De l’oeuvre de Yasmina Reza je ne connaissais que son superbe Art, par ailleurs l’une de mes pièces de théâtre préférées, traitant du thème de l’amitié indéfectible, fragilisée par une soudaine incompréhension (déclenchée par un tableau entièrement blanc, acquis pour une somme monumentale). L’exercice de l’adaptation d’une pièce de théâtre étant toujours plus ou moins délicat dans la mesure où il s’agit généralement pour le réalisateur de mettre en scène toute une intrigue en huis-clos, Carnage se pose à priori comme le genre de films que ne privilégieront certainement pas les bouffeurs de péloches d’action et de SF tels que moi. Mais étant d’un naturel curieux et ayant eu vent que ce film était adapté d’une pièce méconnue de l’auteure qui avait si bien su réconcilier l’ado que j’ai été avec le théâtre (que j’avais quitté fâché avec J.B. Poquelin), je choisissais l’autre jour de laisser le bénéfice du doute au très controversé Polanski. D’autant que question huis-clos, le bougre s’est déjà assez bien débrouillé avec ses excellents La jeune fille et la mort et La Vénus à la fourrure, autres adaptations de pièces s’il en est.
Le point de départ de l’intrigue (un gamin en fout un autre sur la gueule) est ici évidemment prétexte à confronter deux couples de parents dans leur vaine tentative de clarifier les choses. Dès la première scène les deux couples en présence semblent s’entendre raisonnablement sur l’altercation imbécile de leurs gamins respectifs (lesquels resteront hors-champ durant l’essentiel du métrage), les parents du petit cogneur (Waltz-Winslet) étant à deux doigts de prendre congé de leurs hôtes (Foster-C.Reilly). Ils seront d’ailleurs plusieurs fois sur le départ tout au long de cette soirée, mais sans cesse ramenés dans cet appartement sur différents prétextes (un excellent café, un voisin trop curieux…). Si la discussion et le ton évoluera crescendo au fil de ces 80 minutes (et des consommations) jusqu’à s’envenimer et déborder sur bon nombre de considérations sociales et conjugales, ce sera pour révéler les limites d’une hypocrisie parentale de circonstance, l’altercation entre les deux gamins servant ici de catalyseur à un conflit larvé qui loin de confronter uniquement les deux couples, révélera les failles de chacun des quatre protagonistes en présence. Que ce soit le cynique et pragmatique Waltz, le caractériel et faussement placide C.Reilly, la bourgeoise frustrée Foster et l’executive woman Winslet, tous en prendront ici méchamment pour leur grade, d’autant que les alliances se feront parfois des plus surprenantes, au même titre que la tournure de leur confrontation. Un hamster livré à lui-même dans la jungle urbaine, un clafoutis mal digéré, un coca servi tiède, une pile de beaux livres tâchés de gerbe (de clafoutis mal digéré), un portable qui ne cesse de sonner, rien ne viendra atténuer l’animosité grandissante des dialogues, pas même cet onctueux whisky dix-huit ans d’âge lequel démolira pour de bon les derniers restes de sociabilité de chacun. Le ton de la conversation évolue ici au fil des consommations, partant d’un simple café au fameux whisky. Tout en ironie cruelle et en réflexions individualistes, ce savoureux règlement de comptes agira alors comme le parfait libérateur du faux-cul engoncé dans son costume de parent prétendument raisonnable. Jusqu’à ce que ne résonne la sonnerie miraculeuse d’un smartphone à priori foutu, laquelle fera cesser de manière un rien abrupte ces réjouissantes hostilités.

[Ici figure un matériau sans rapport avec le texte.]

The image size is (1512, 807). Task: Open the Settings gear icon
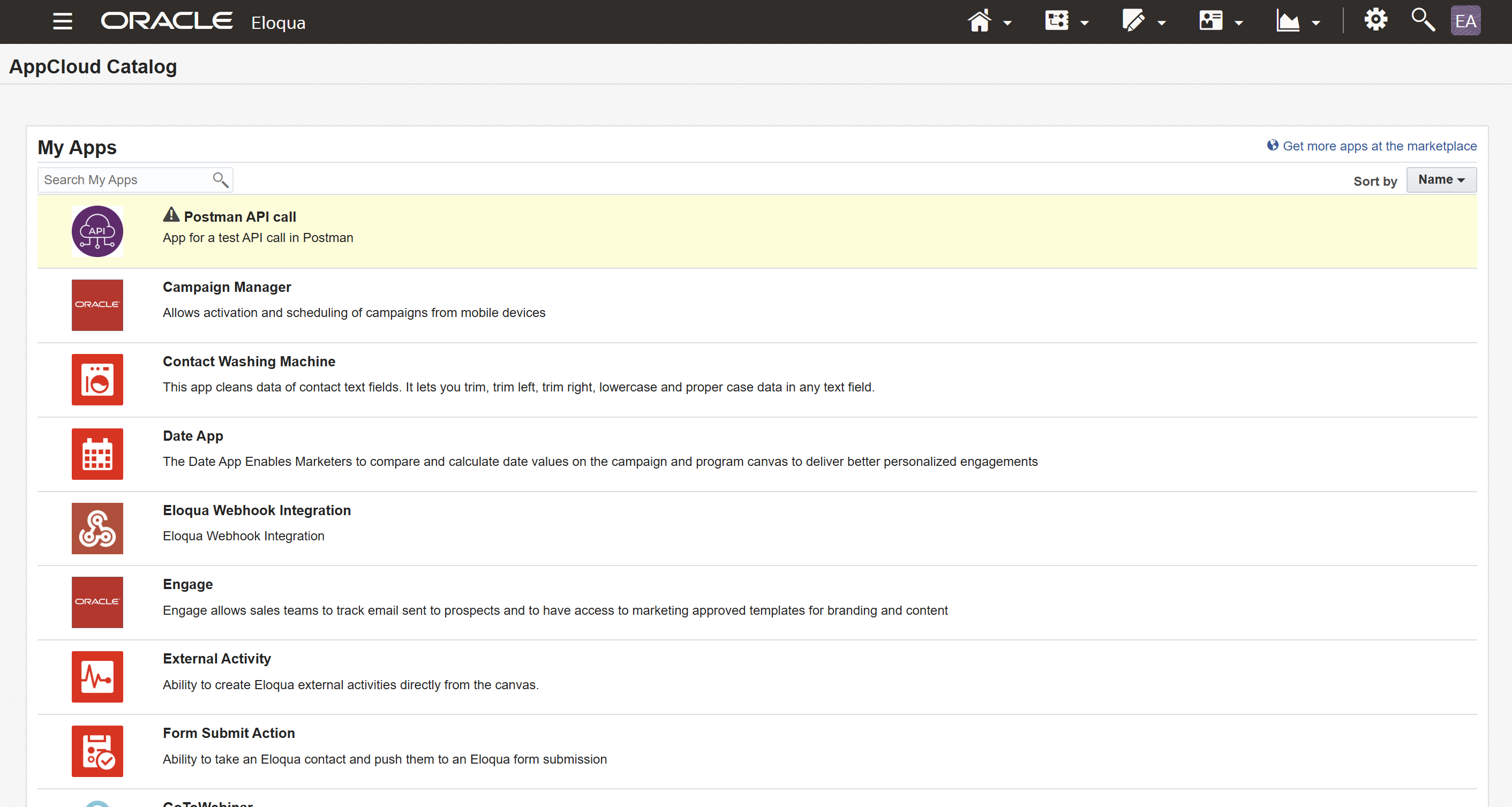[1375, 20]
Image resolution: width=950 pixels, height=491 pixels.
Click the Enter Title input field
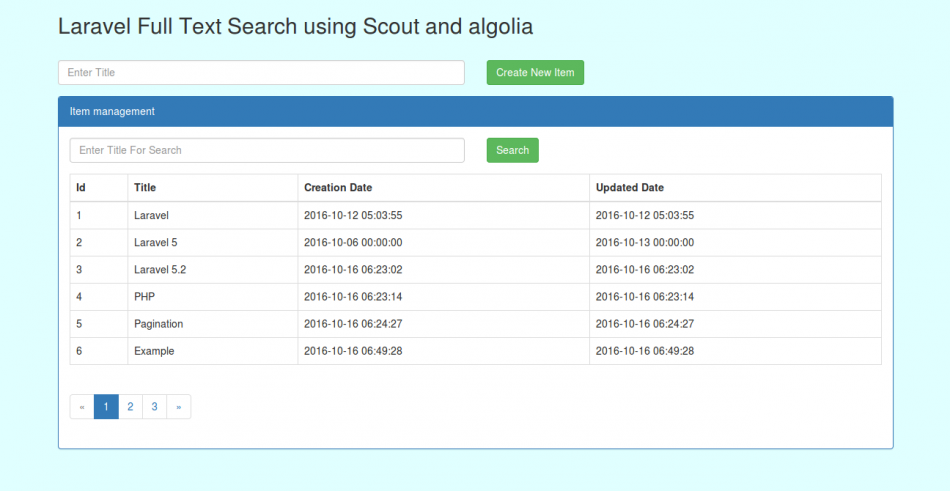[261, 73]
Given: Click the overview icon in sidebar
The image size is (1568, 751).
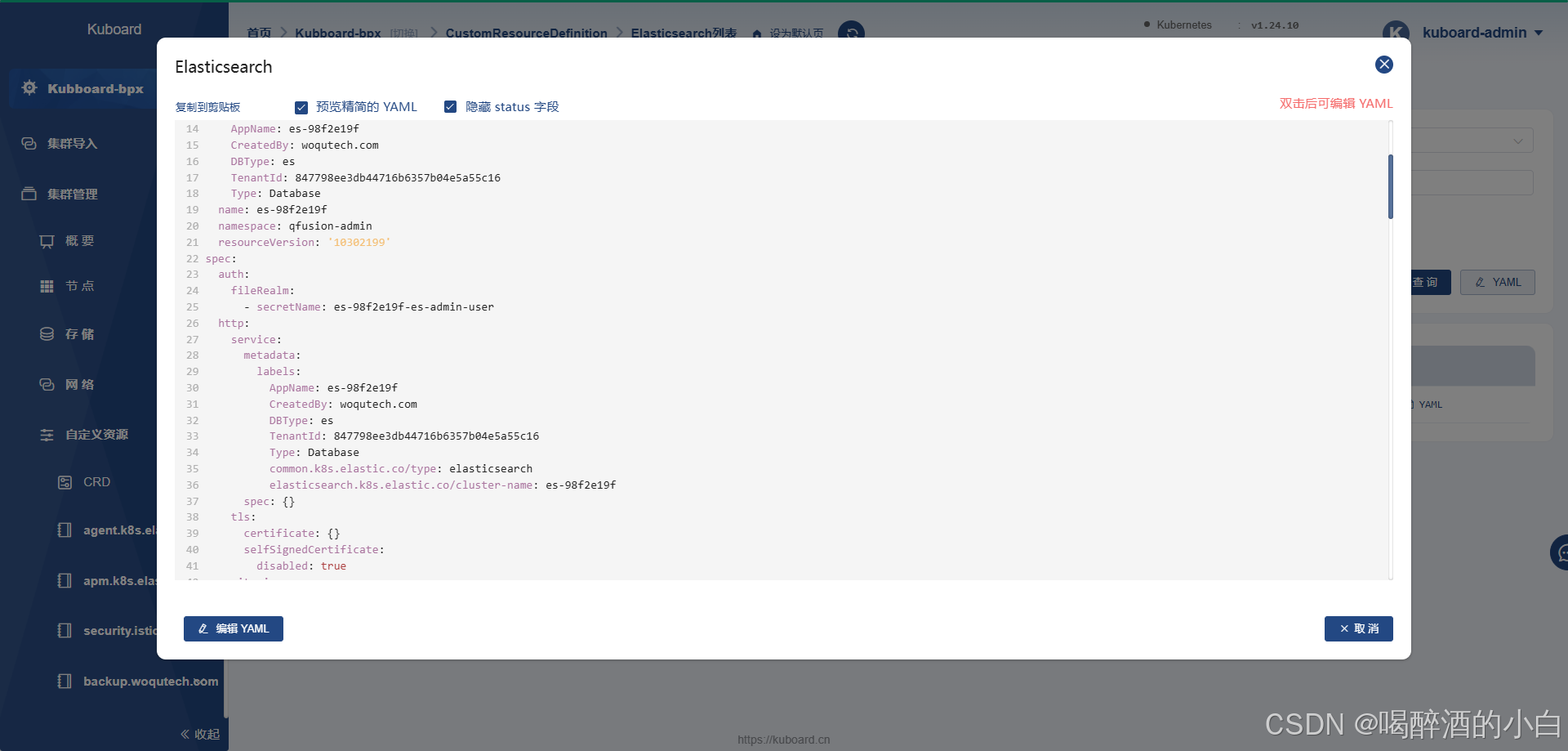Looking at the screenshot, I should (47, 241).
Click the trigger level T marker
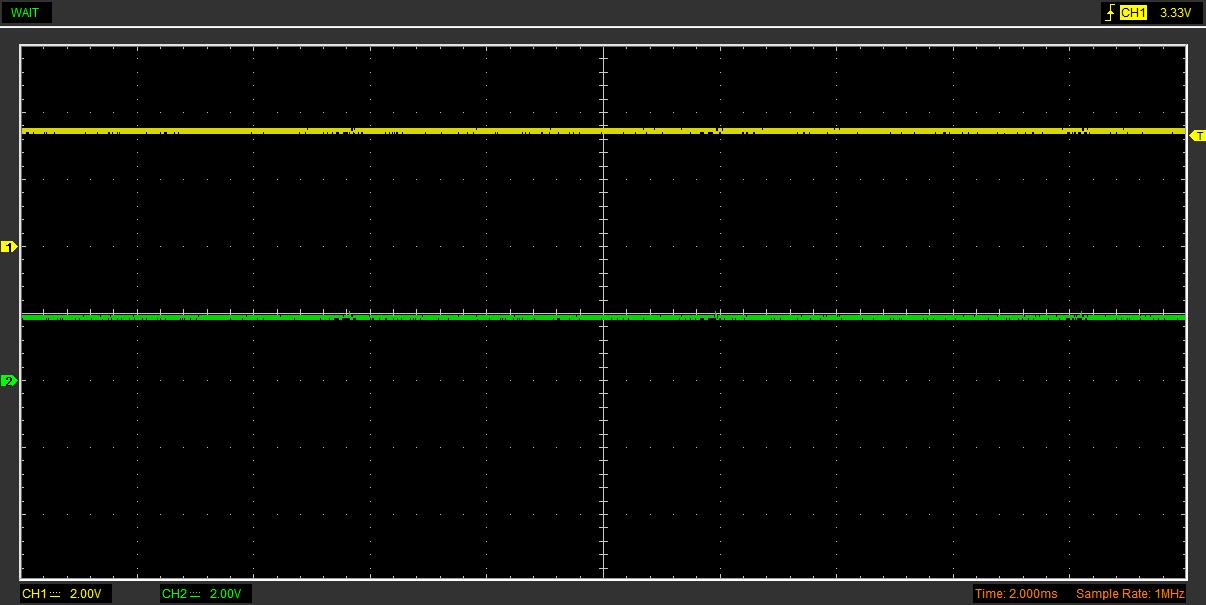The width and height of the screenshot is (1206, 605). pos(1197,135)
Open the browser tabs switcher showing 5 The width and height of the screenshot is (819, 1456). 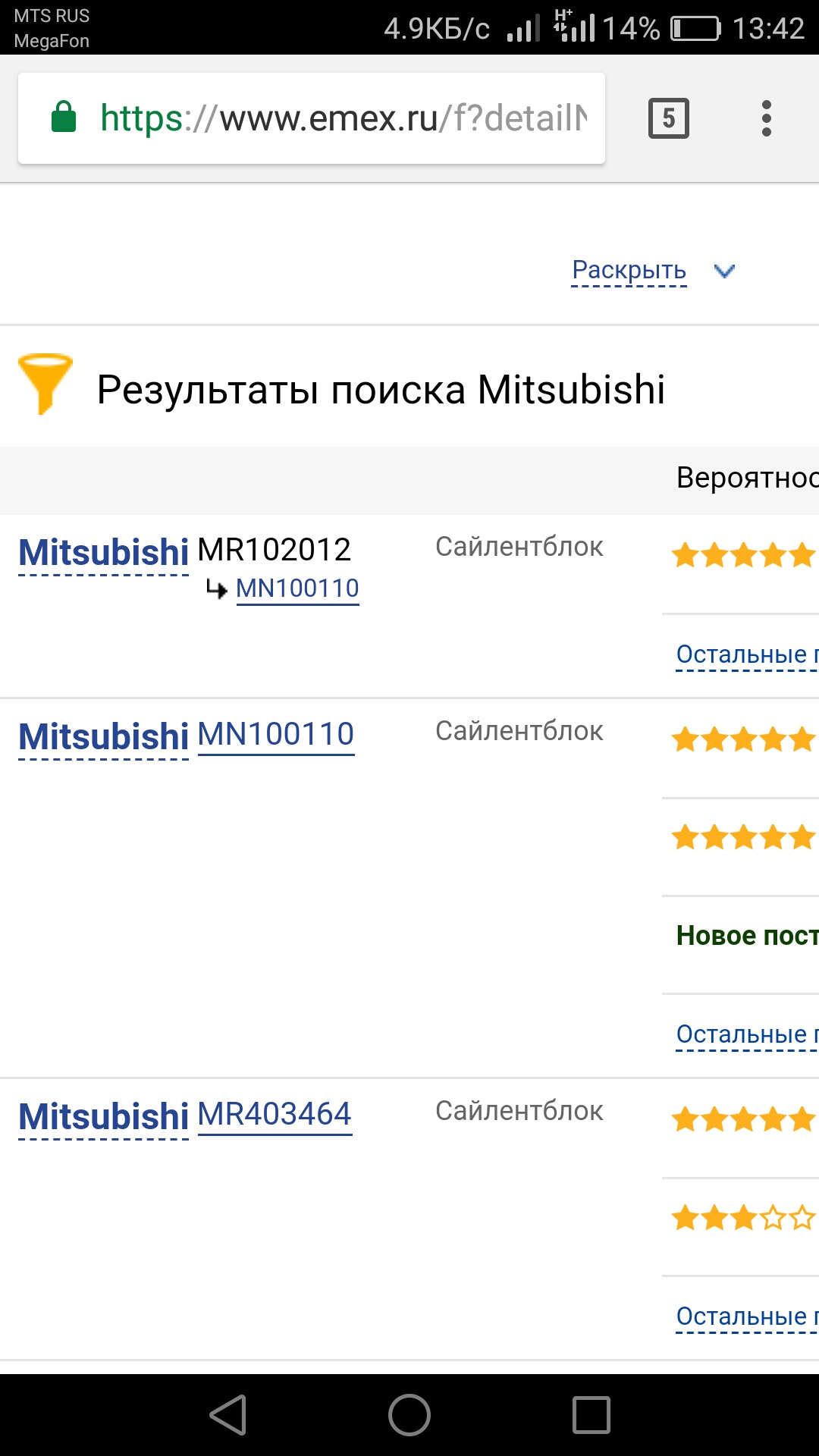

Et si au final, les parents n’ont probablement rien à reprocher à l’attitude de leurs enfants tant leur cruauté et leur bêtise est parfois pire encore, on appréciera les quelques restes de bon sens de chacun, comme lorsque Waltz à moitié saoul (“elle n’arrête pas de m’appeler docteur“) conseille au téléphone à la mère de C. Reilly d’éviter de prendre de ce médicament controversé dont il représente pourtant les actionnaires dans un procès que l’on imagine aisément d’envergure, au vu des nombreux coup de fil reçus tout au long de cette soirée.
Déjà familier de l’exercice, Polanski nous prouvait ici une fois encore que l’adaptation d’une pièce à l’écran est un exercice plus que délicat, se reposant sur tout un travail de caractérisation et sur des dialogues ciselés, parfaitement servis par un carré d’acteurs irréprochables. A condition d’avoir le sens de l’humour et de l’ironie adéquat, on ne pourra donc qu’apprécier ce volubile Carnage, au point de souhaiter le revoir très vite pour en savourer à nouveau chacune des répliques assassines.